Video created from static images using the Kinetics data set
The researchers’ systems are auto-aggressive, meaning they generate videos pixel by pixel, and they’re built upon a “Generalization of Transformers,” a type of neural network architecture first introduced in a 2017 paper “Attention Is All You Need“ that was co-authored by scientists at Google Brain. As with all deep neural networks, Transformers contain neurons, or functions, that transmit “signals” from input data and slowly adjust the synaptic strength, or weights, of each connection, in much the same way the human brain does.
Uniquely, Transformers have attention, such that every output element is connected to every input element and the weightings between them are calculated dynamically. It’s this property that enables the video-generating systems to efficiently model clips as 3D volumes, rather than sequences of static 2D still frames, and “drives the direct interactions between representations of the videos’ pixels across dimensions.”
Video created from static images using the BAIR data set
To maintain a manageable memory footprint and create an architecture suited to Tensor Processing Units, (TPUs), Google’s custom designed AI workload accelerator chipsets, the researchers combined the Transformer derived architecture with approaches that generate images as sequences of smaller, sub-scaled image slices. Their models then produced “slices,” which are sub-sampled lower-resolution videos, by processing partially masked video input data with an encoder, the output of which is used as conditioning for decoding the current video slice. After a slice is generated, the padding in the video is replaced with the generated output and the process is repeated for the next slice. And so on and so on until the system has created a video.

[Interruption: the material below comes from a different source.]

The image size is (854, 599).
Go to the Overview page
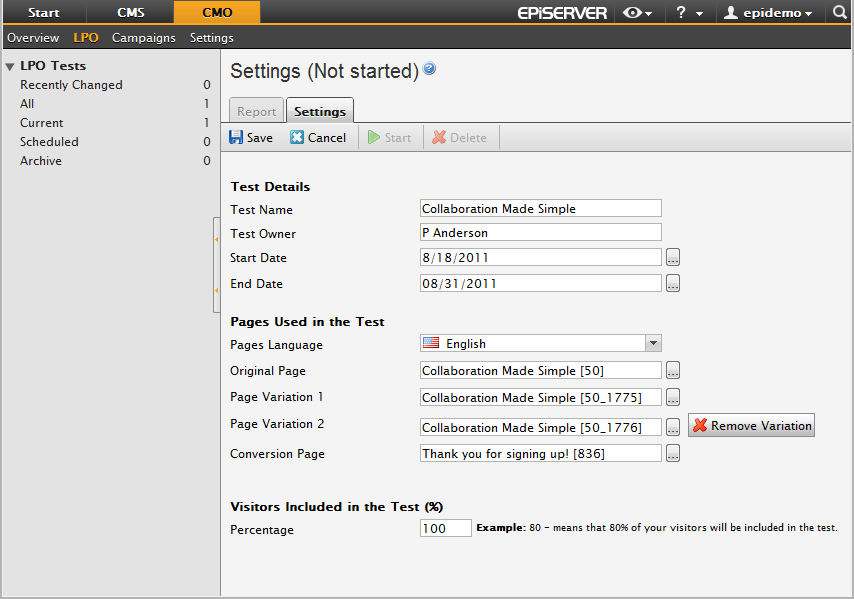(x=33, y=37)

In experiments the team modelled slices of four frames by first feeding their AI systems video from the BAIR Robot Pushing robot data set, which consists of roughly 40,000 training videos and 256 test videos showing a robotic arm pushing and grasping objects in a box. Next they applied the models to down sampled videos from the Google DeepMind Kinetics-700 data set, a large scale action recognition corpus of data containing about 400,000 YouTube videos across 600 action classes, and their smaller models were trained for 300,000 steps, while larger ones were trained for 1 million steps. And the qualitative results were good.
The team reports seeing “highly encouraging” generated videos for limited subsets such as cooking videos, which they note feature camera movement and complex object interactions like steam and fire and which cover diverse subjects.

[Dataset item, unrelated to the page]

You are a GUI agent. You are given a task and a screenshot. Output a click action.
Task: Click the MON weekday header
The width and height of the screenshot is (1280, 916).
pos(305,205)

“This marks a departure from the often very narrow domains discussed in the video generation literature to date, such as artificially generated videos of moving digits or shapes,” wrote the researchers, “or videos depicting natural, yet highly constrained environments, such as robot arms interacting with a small number of different objects with a fixed camera angle and background.”
They concede that the models struggle with nuanced elements though, such as human motion and fingers and faces, but those failures will be solved in time, and those shortcomings aside, they claim “state-of-the-art results in video generation” and believe they “have demonstrated an aptitude for modelling clips of an unprecedented complexity.”
So while this is one big step for the creation of true synthetic video content creation in the future, it’s one big step in a very long journey. But that said, as more of these experiments come to light, and the more successful they become, the closer we’ll get to the day when the way we produce video will change forever, and when a system like this is combined with the aforementioned text to video system then that means we’ll all be able to produce our very own video clips, or movies, with nothing more than just a keyboard and a smartphone. And that will be awesome!